[Bloat] FQ_Codel lwn draft article review

Fri Nov 23 03:57:34 EST 2012

David Woodhouse and I fiddled a lot with adsl and openwrt and a
variety of drivers and network layers in a typical bonded adsl stack
yesterday. The complexity of it all makes my head hurt. I'm happy that
a newly BQL'd ethernet driver (for the geos and qemu) emerged from it,
which he submitted to netdev...

I made a recording of us last night discussing the layers, which I
will produce and distribute later...

Anyway, along the way, we fiddled a lot with trying to analyze where
the 350ms or so of added latency was coming from in the traverse geo's
adsl implementation and overlying stack....

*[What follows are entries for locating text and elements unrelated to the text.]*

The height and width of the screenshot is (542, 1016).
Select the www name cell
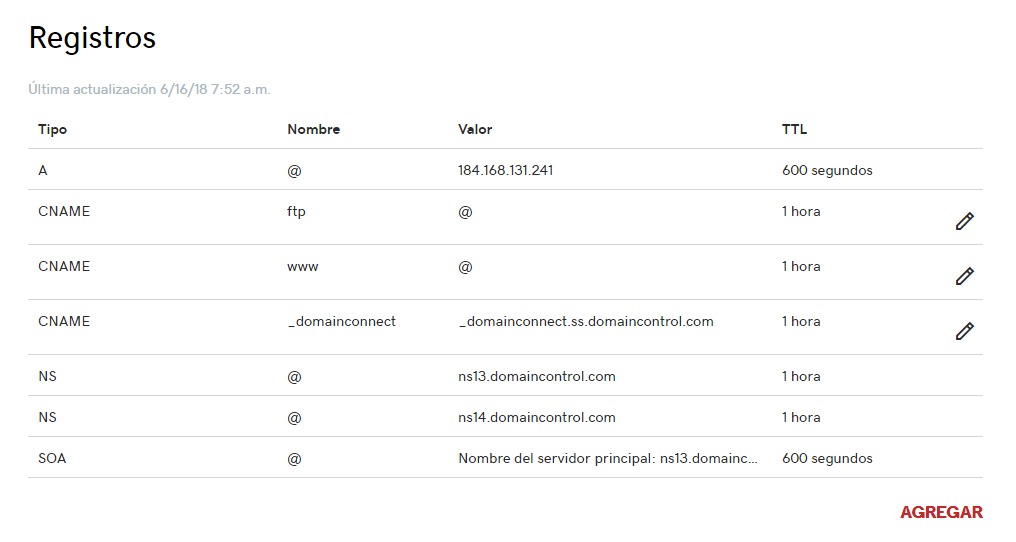click(302, 266)
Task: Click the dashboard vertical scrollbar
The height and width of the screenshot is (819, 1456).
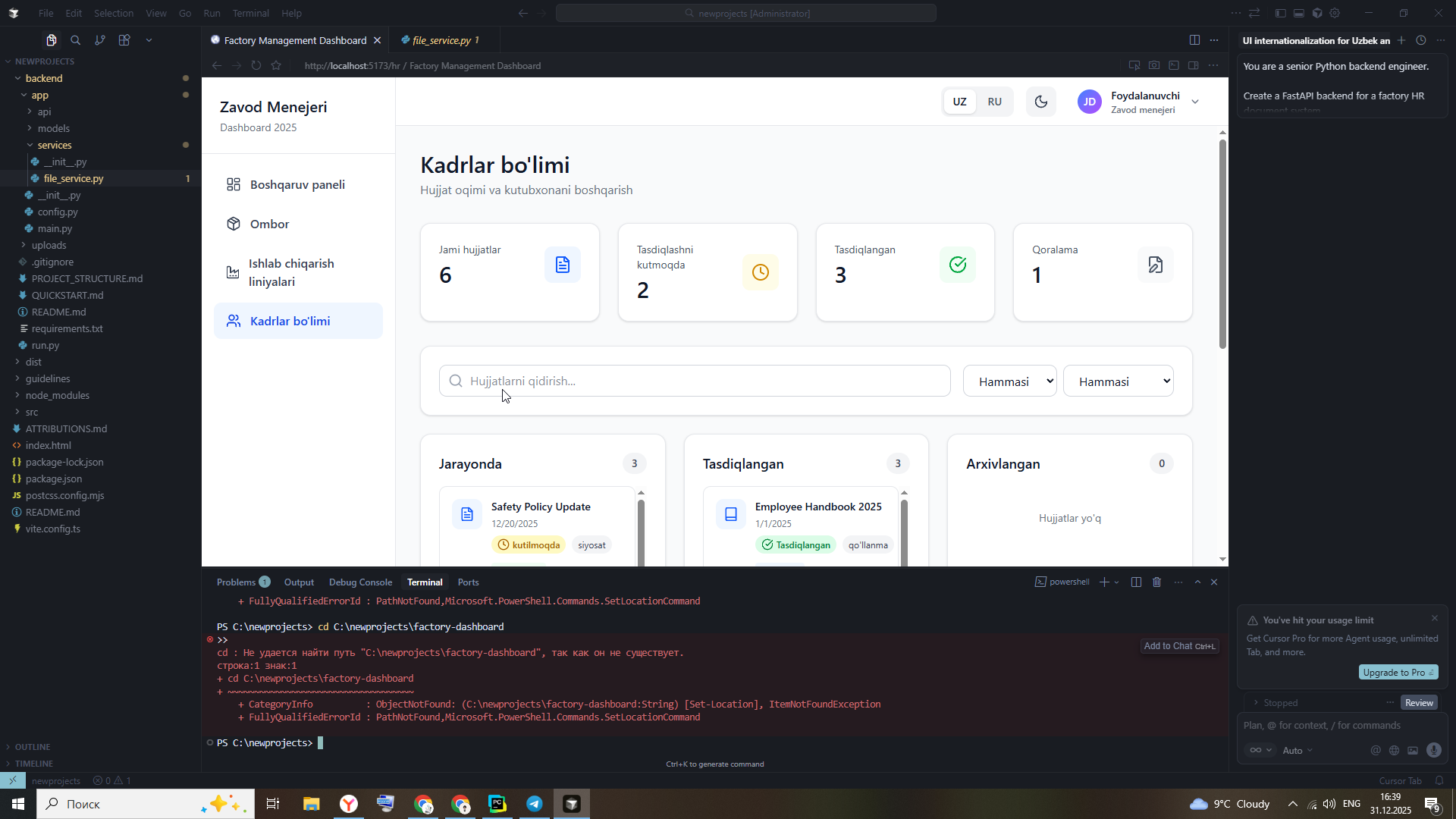Action: tap(1222, 243)
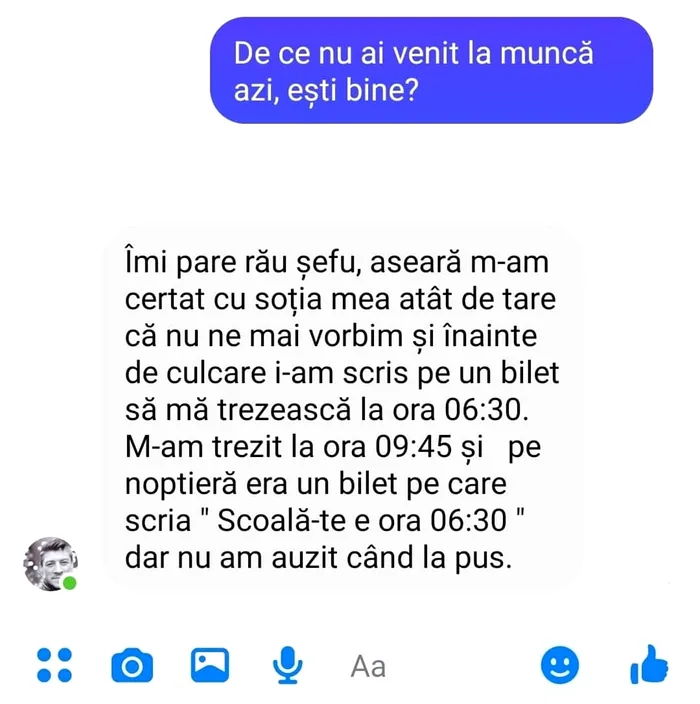The width and height of the screenshot is (700, 704).
Task: Click the green online status dot
Action: 70,583
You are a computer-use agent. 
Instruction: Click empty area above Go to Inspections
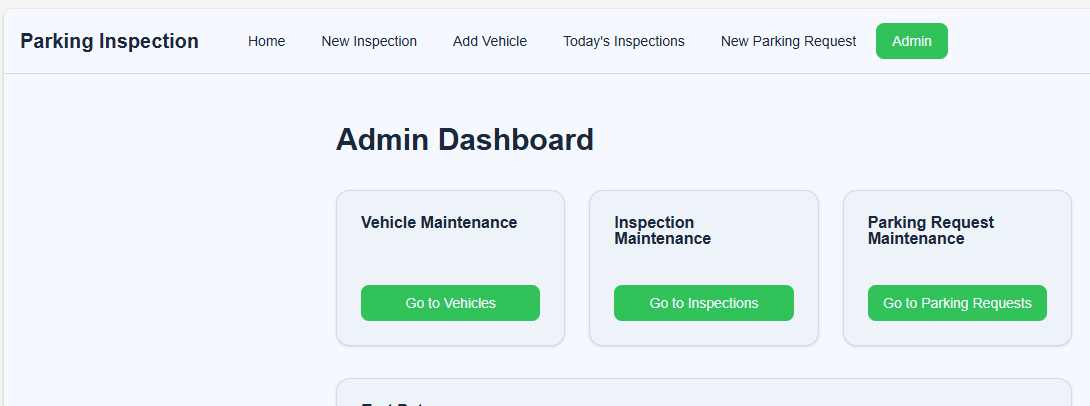[703, 266]
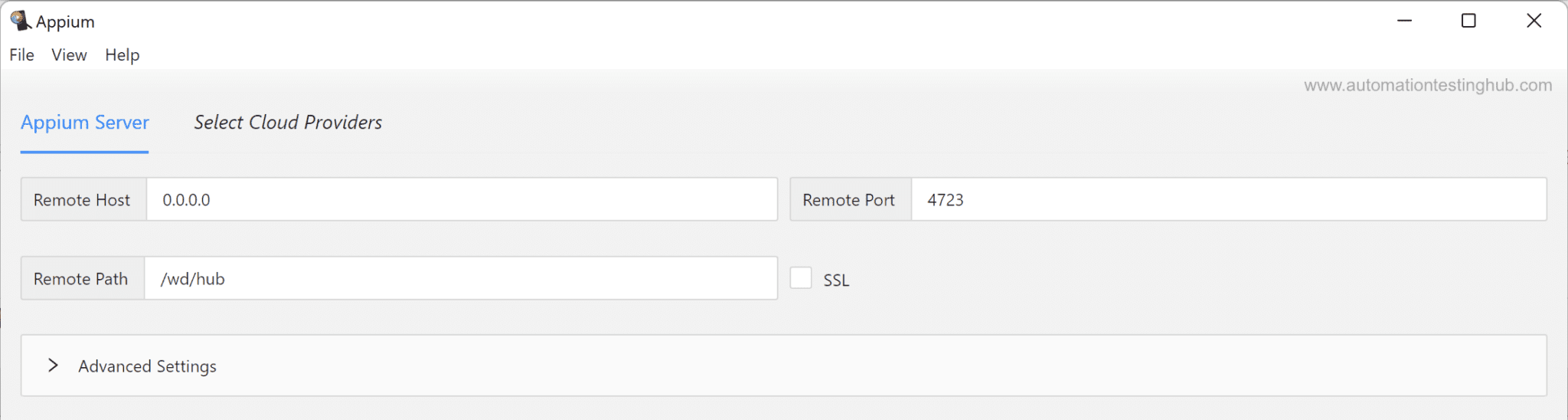Enable the SSL checkbox
Viewport: 1568px width, 420px height.
pos(801,277)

Plots: http://david.woodhou.se/dwmw2-netperf-plots.tar.gz

Note: 1:

The  netperf sample rate on the rrul test needs to be higher than
100ms in order to get a decent result at sub 10Mbit speeds.

Note 2:

The two nicest graphs here are nofq.svg vs fq.svg, which were taken on
a gigE link from a Mac running Linux to another gigE link. (in other
words, NOT on the friggin adsl link) (firefox can display svg, I don't
know what else) I find the T+10 delay before stream start in the
fq.svg graph suspicious and think the "throw out the outlier" code in
the netperf-wrapper code is at fault. Prior to that, codel is merely
buffering up things madly, which can also be seen in the pfifo_fast
behavior, with 1000pkts it's default.

(Arguably, the default queue length in codel can be reduced from 10k
packets to something more reasonable at GigE speeds)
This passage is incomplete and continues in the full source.